### EXERCISE TASKS
(1) List every kind of content that the similarity search article names as part of its content.
(2) Answer these questions from the similarity search article.
(a) Who wrote the article?
(b) On which two platforms do users create and upload millions of content pieces daily?
(c) Which three kinds of clips does the article say fans re-upload?

SUPPLIED TEXT section start

Similarity Search over Deep Representations at Scale

Tech @ ShareChat
ShareChat TechByte
Published in
9 min readAug 26, 2021

Written by Sanjit Jain, Vikram Gupta

Millions of content pieces are created and uploaded on ShareChat and Moj by our users daily. The ability to search similar pieces of content over this huge content space is crucial as it allows us to explore, interpret, manage and serve our content efficiently. Thus, Similarity Search (SS) over billions of content pieces forms a crucial peg in the wheel at ShareChat and Moj for providing a good user experience, managing copyright violations, and searching relevant content efficiently. Moreover, since our content has images, videos, audios, gifs, etc, we have developed a Similarity Search (SS) infrastructure which can search across all these dimensions.

Let us delve deeper into these problems and understand how efficient Similarity Search (SS) can help us track these problems.

The majority of the content uploaded on our platform consists of original and ingenious creations where our users produce high-quality videos enacting entertaining situations or singing songs, lip-syncing, dancing to popular music, etc. Such high-quality posts are very entertaining and get viral in a short period of time, and are re-uploaded due to their popularity. Similarly, comedy clips from movies, clips from cricket matches, clips of popular creators are re-uploaded by fans to spread the love for their favourite creators and celebrities.

SUPPLIED TEXT section end
LISTED ENTRIES section start

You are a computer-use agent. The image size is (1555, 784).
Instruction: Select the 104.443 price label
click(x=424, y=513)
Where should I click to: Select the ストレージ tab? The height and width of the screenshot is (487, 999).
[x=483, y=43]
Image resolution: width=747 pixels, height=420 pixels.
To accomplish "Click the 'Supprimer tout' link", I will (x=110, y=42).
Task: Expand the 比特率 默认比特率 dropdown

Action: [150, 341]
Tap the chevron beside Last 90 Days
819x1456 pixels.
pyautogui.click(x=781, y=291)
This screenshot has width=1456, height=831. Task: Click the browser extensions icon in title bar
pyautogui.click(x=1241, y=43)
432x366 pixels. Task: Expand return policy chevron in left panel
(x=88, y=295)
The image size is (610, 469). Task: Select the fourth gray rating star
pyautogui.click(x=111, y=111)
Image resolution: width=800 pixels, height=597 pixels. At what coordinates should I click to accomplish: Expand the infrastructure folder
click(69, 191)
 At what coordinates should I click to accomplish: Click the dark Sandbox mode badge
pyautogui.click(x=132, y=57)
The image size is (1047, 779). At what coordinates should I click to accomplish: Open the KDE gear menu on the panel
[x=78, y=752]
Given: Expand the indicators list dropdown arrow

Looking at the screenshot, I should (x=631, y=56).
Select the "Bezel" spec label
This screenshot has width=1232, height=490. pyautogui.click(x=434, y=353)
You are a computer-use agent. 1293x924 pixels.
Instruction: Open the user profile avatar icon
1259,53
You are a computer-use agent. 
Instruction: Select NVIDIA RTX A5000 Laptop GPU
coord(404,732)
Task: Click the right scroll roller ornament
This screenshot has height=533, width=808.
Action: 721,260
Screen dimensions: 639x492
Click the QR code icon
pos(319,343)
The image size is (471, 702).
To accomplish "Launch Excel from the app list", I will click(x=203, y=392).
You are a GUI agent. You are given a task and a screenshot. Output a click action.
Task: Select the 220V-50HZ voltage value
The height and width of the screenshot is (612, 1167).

LISTED ENTRIES section end

### ANSWERS FOR THE TASKS
(1)
Images
Videos
Audios
GIFs

(2)
(a) Sanjit Jain and Vikram Gupta
(b) ShareChat and Moj
(c) Comedy clips from movies, clips from cricket matches, and clips of popular creators